Target position records

^^^^^^^^^^^^^^^^

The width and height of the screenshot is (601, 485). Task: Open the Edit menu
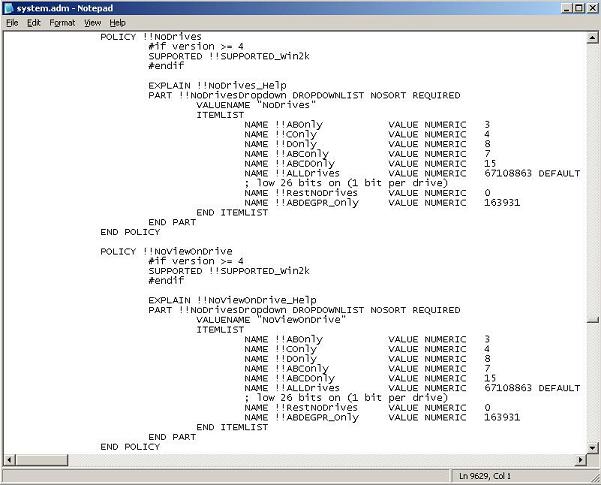[x=33, y=22]
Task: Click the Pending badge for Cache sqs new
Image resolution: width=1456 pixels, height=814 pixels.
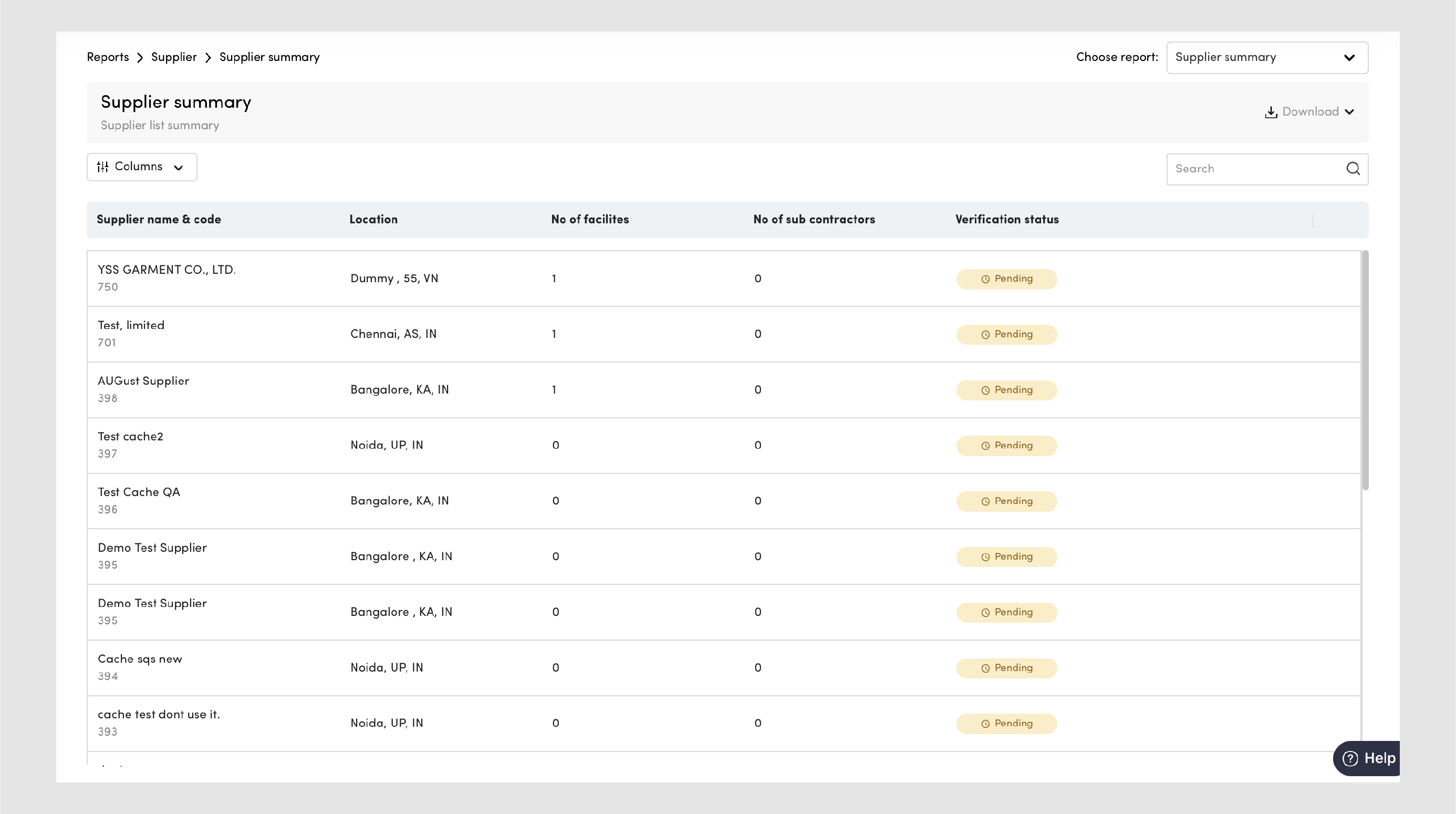Action: click(x=1006, y=668)
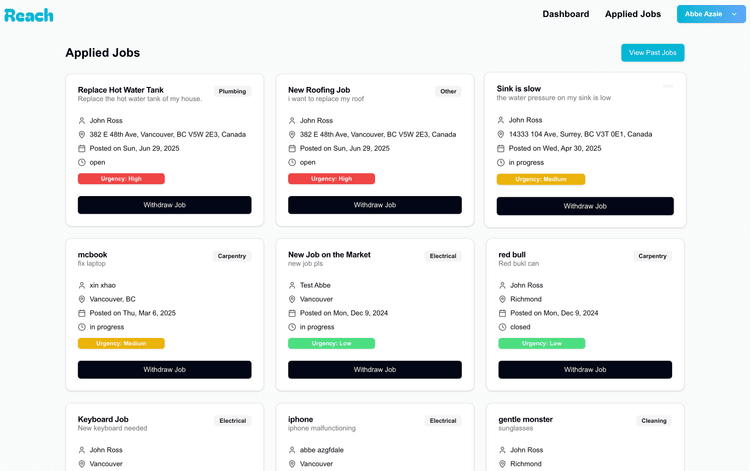The image size is (750, 471).
Task: Click calendar icon in Replace Hot Water Tank card
Action: [82, 148]
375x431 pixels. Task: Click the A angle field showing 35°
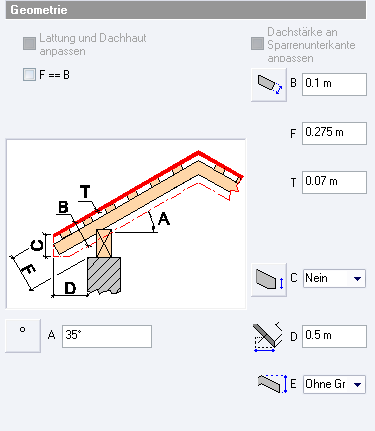107,336
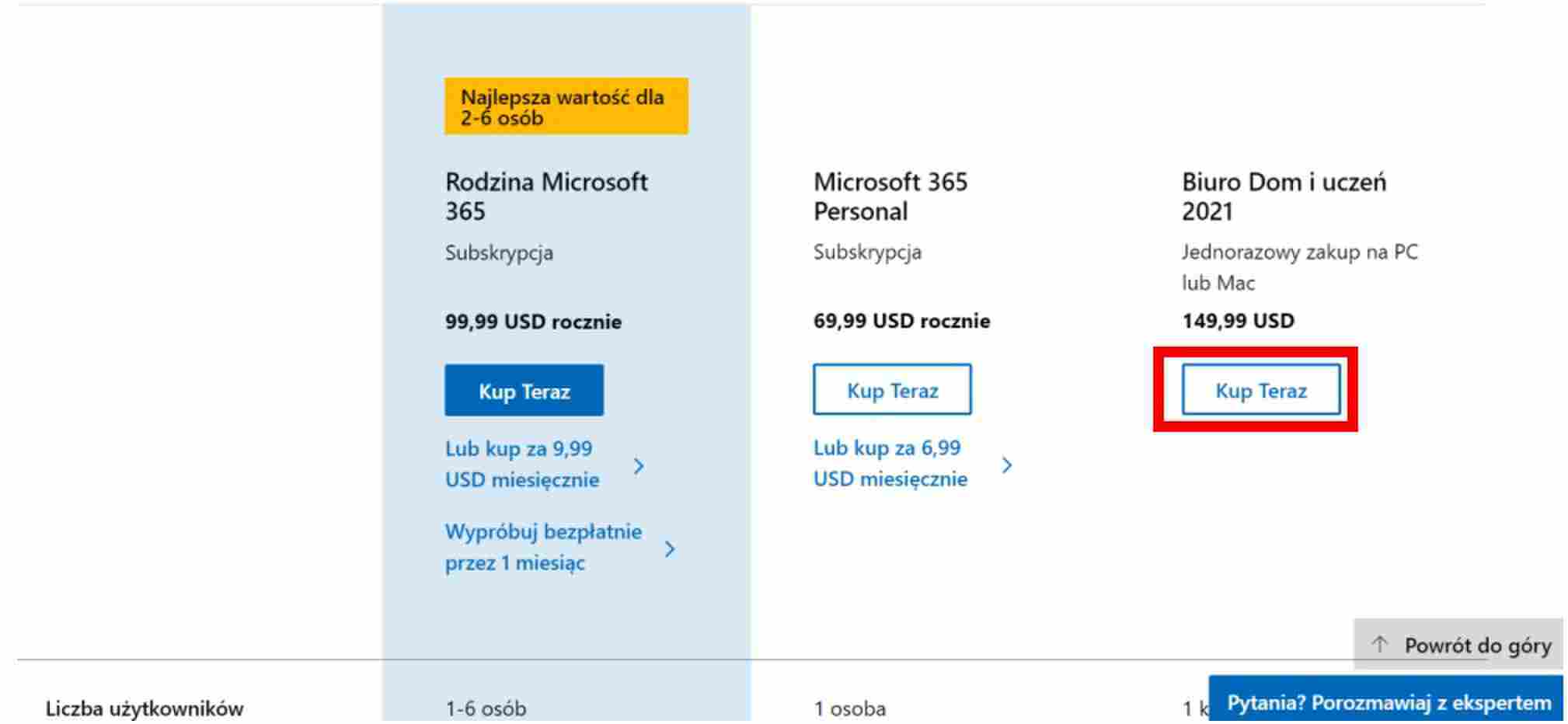Select the Microsoft 365 Personal heading
1568x724 pixels.
click(x=890, y=197)
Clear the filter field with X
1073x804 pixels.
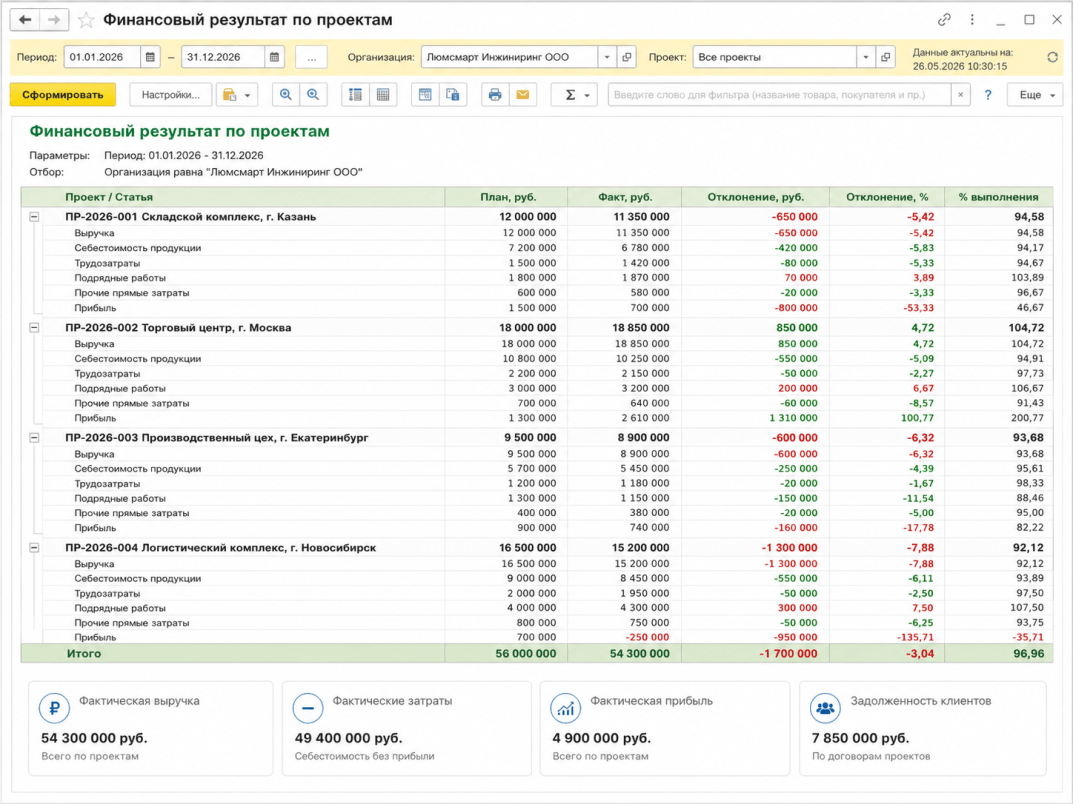(x=961, y=95)
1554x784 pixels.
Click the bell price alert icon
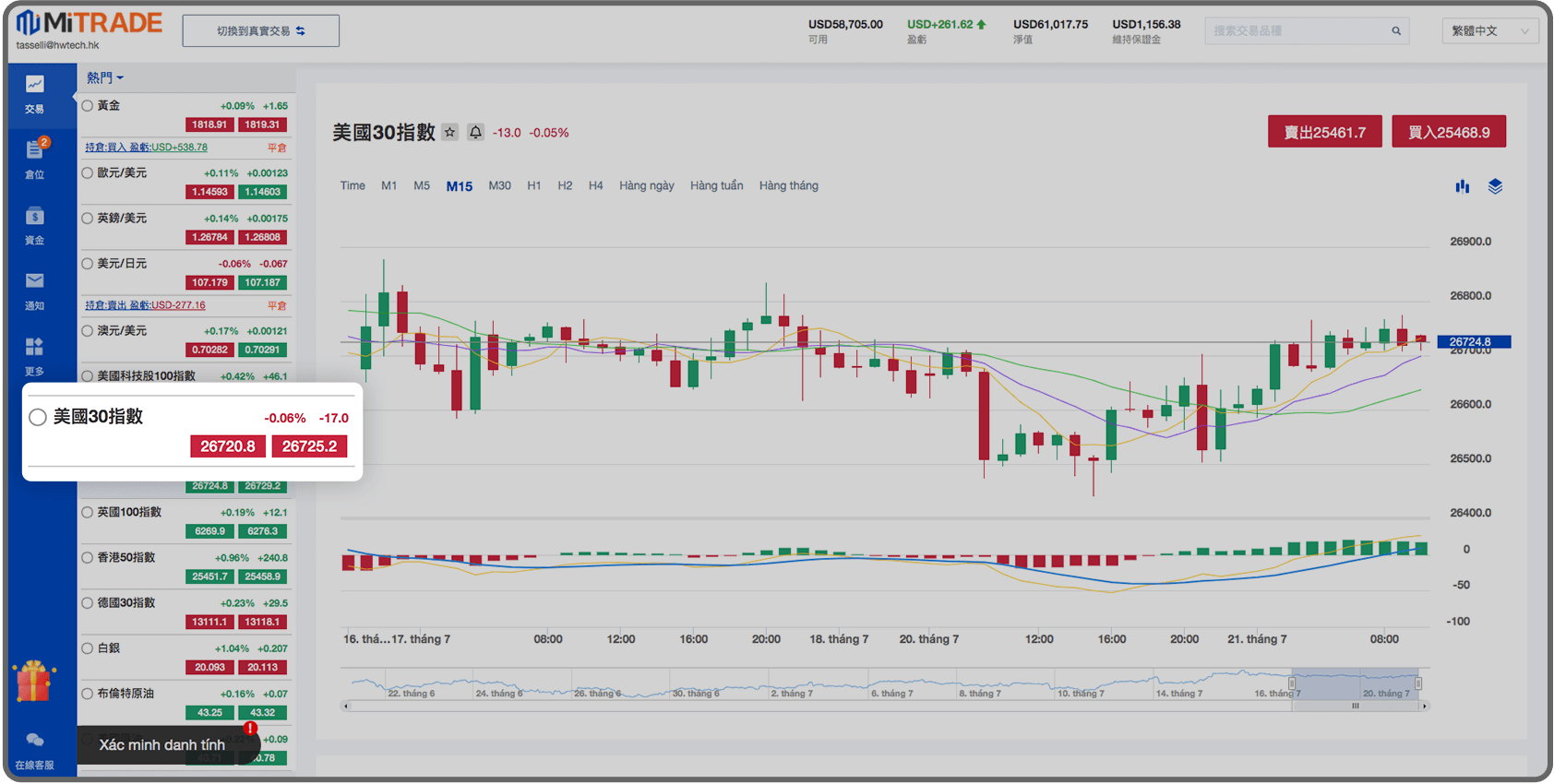click(475, 133)
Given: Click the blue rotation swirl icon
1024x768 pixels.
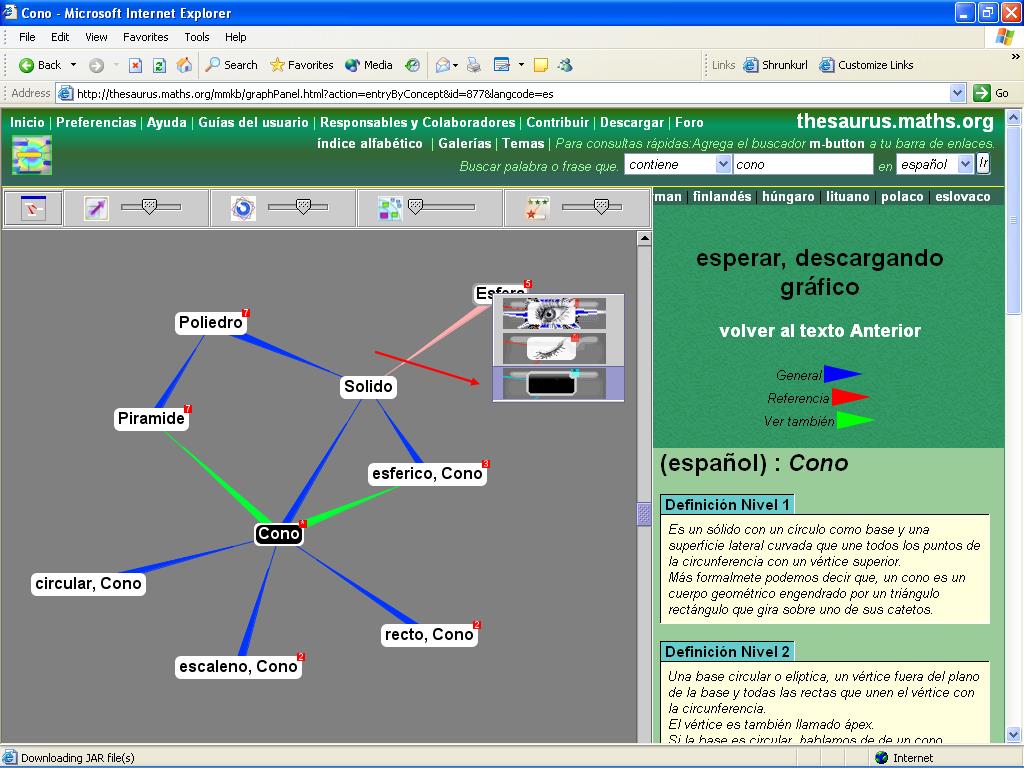Looking at the screenshot, I should (x=242, y=208).
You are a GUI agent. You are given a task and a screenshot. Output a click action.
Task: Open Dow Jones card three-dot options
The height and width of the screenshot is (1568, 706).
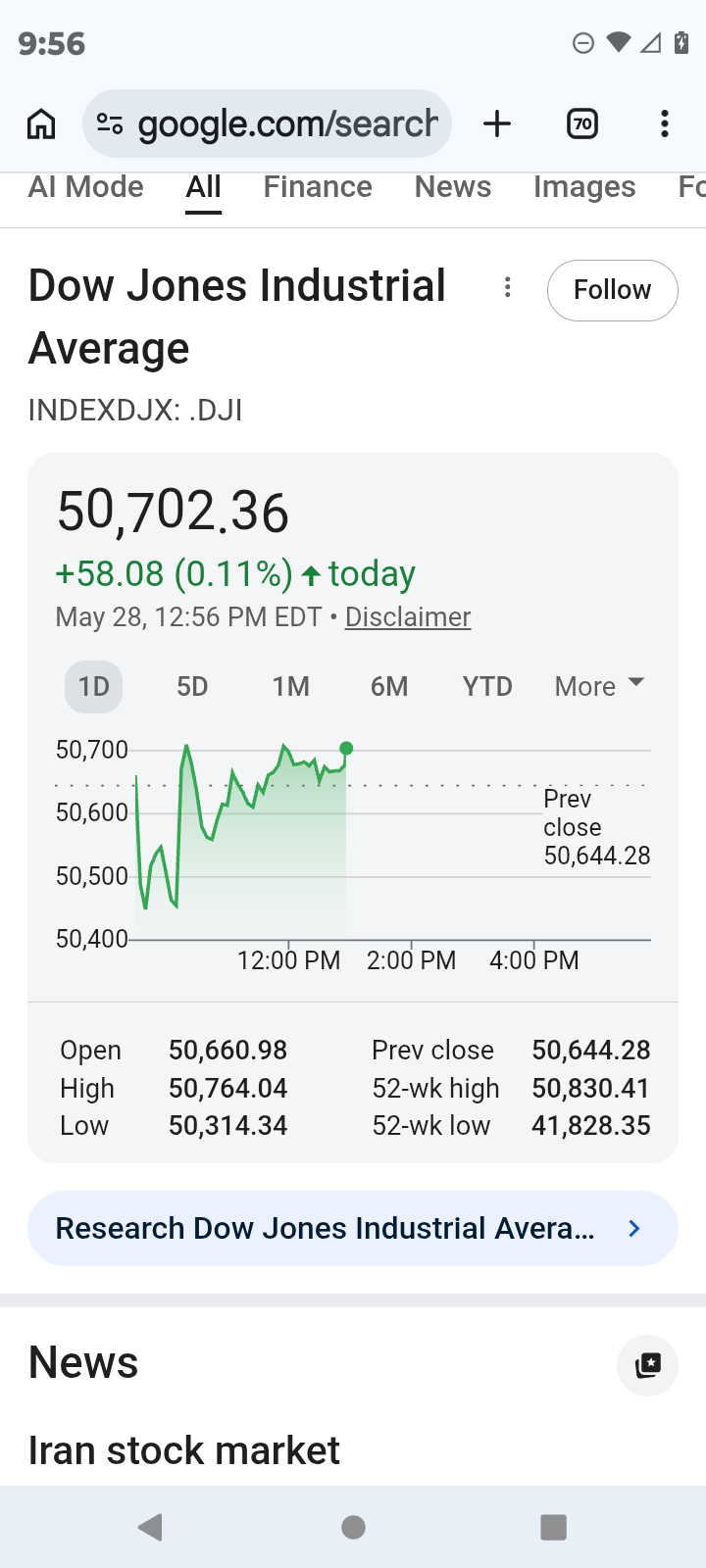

^^^^^^^^^^^^^^^^

## What is being asked
Rewrite all of the data above, replacing "three-dot options" with "more options menu" and keeping everything else the same. Leave the pictures out.

## Correct output
The width and height of the screenshot is (601, 485). Task: Open the Edit menu
[x=33, y=22]
Task: Click the Pending badge for Cache sqs new
Image resolution: width=1456 pixels, height=814 pixels.
Action: click(x=1006, y=668)
The image size is (750, 471).
Task: Click calendar icon in Replace Hot Water Tank card
Action: [82, 148]
375x431 pixels. Task: Click the A angle field showing 35°
107,336
Select the Microsoft 365 Personal heading
1568x724 pixels.
click(x=890, y=197)
Clear the filter field with X
1073x804 pixels.
(x=961, y=95)
1554x784 pixels.
Click the bell price alert icon
click(475, 133)
Given: Click the blue rotation swirl icon
1024x768 pixels.
Looking at the screenshot, I should (x=242, y=208).
You are a GUI agent. You are given a task and a screenshot. Output a click action.
Task: Open Dow Jones card more options menu
The height and width of the screenshot is (1568, 706).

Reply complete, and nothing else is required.